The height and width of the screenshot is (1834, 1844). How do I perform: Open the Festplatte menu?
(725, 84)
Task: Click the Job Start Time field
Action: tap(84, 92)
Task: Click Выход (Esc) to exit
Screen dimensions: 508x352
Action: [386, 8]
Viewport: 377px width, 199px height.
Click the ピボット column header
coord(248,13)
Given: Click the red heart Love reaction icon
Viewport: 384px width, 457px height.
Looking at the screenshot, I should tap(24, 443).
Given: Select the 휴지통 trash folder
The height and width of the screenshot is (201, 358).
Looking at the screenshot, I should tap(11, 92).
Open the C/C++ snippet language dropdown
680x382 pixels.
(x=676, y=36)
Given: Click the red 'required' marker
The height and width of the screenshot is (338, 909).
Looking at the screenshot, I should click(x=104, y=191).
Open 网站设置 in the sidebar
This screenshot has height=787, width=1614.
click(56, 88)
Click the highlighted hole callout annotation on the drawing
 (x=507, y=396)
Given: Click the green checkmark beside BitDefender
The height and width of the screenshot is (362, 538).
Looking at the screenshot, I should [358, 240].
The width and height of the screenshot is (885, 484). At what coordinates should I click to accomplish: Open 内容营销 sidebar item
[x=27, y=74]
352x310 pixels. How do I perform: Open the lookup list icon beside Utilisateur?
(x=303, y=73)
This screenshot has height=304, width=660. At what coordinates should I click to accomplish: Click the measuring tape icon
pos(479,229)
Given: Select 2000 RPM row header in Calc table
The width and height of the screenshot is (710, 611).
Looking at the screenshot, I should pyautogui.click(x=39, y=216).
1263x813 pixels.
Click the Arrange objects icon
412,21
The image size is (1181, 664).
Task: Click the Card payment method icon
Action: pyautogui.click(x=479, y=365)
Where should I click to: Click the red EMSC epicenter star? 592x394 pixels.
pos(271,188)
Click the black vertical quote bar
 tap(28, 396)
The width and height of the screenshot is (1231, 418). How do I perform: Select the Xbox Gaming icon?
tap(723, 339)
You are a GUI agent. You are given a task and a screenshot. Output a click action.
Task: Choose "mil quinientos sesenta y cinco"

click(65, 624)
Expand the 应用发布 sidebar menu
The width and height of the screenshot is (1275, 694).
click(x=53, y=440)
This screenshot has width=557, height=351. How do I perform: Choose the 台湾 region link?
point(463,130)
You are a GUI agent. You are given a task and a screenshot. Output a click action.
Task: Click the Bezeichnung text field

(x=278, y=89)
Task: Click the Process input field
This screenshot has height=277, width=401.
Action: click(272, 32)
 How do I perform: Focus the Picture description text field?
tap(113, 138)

## GIVEN PROBLEM
Rewrite the data above, substituting "How can I complete" for every occurrence of "How do I perform" and keeping everything else unchanged.

## ANSWER TO THE PROBLEM
The height and width of the screenshot is (1834, 1844). How can I complete: Open the Festplatte menu?
(725, 84)
Task: Click the Job Start Time field
Action: tap(84, 92)
Task: Click Выход (Esc) to exit
Screen dimensions: 508x352
Action: [386, 8]
Viewport: 377px width, 199px height.
Click the ピボット column header
coord(248,13)
Given: Click the red heart Love reaction icon
Viewport: 384px width, 457px height.
Looking at the screenshot, I should tap(24, 443).
Given: Select the 휴지통 trash folder
The height and width of the screenshot is (201, 358).
Looking at the screenshot, I should tap(11, 92).
Open the C/C++ snippet language dropdown
680x382 pixels.
(x=676, y=36)
Given: Click the red 'required' marker
The height and width of the screenshot is (338, 909).
Looking at the screenshot, I should click(x=104, y=191).
Open 网站设置 in the sidebar
This screenshot has height=787, width=1614.
click(56, 88)
Click the highlighted hole callout annotation on the drawing
 (x=507, y=396)
Given: Click the green checkmark beside BitDefender
The height and width of the screenshot is (362, 538).
Looking at the screenshot, I should [358, 240].
The width and height of the screenshot is (885, 484). At what coordinates should I click to accomplish: Open 内容营销 sidebar item
[x=27, y=74]
352x310 pixels. How can I complete: Open the lookup list icon beside Utilisateur?
(x=303, y=73)
This screenshot has height=304, width=660. At what coordinates should I click to accomplish: Click the measuring tape icon
pos(479,229)
Given: Select 2000 RPM row header in Calc table
The width and height of the screenshot is (710, 611).
Looking at the screenshot, I should pyautogui.click(x=39, y=216).
1263x813 pixels.
Click the Arrange objects icon
412,21
The image size is (1181, 664).
Task: Click the Card payment method icon
Action: pyautogui.click(x=479, y=365)
Where should I click to: Click the red EMSC epicenter star? 592x394 pixels.
pos(271,188)
Click the black vertical quote bar
 tap(28, 396)
The width and height of the screenshot is (1231, 418). How can I complete: Select the Xbox Gaming icon?
tap(723, 339)
You are a GUI agent. You are given a task and a screenshot. Output a click action.
Task: Choose "mil quinientos sesenta y cinco"

click(65, 624)
Expand the 应用发布 sidebar menu
The width and height of the screenshot is (1275, 694).
click(x=53, y=440)
This screenshot has width=557, height=351. How can I complete: Choose the 台湾 region link?
point(463,130)
You are a GUI agent. You are given a task and a screenshot. Output a click action.
Task: Click the Bezeichnung text field

(x=278, y=89)
Task: Click the Process input field
This screenshot has height=277, width=401.
Action: click(272, 32)
 How can I complete: Focus the Picture description text field?
tap(113, 138)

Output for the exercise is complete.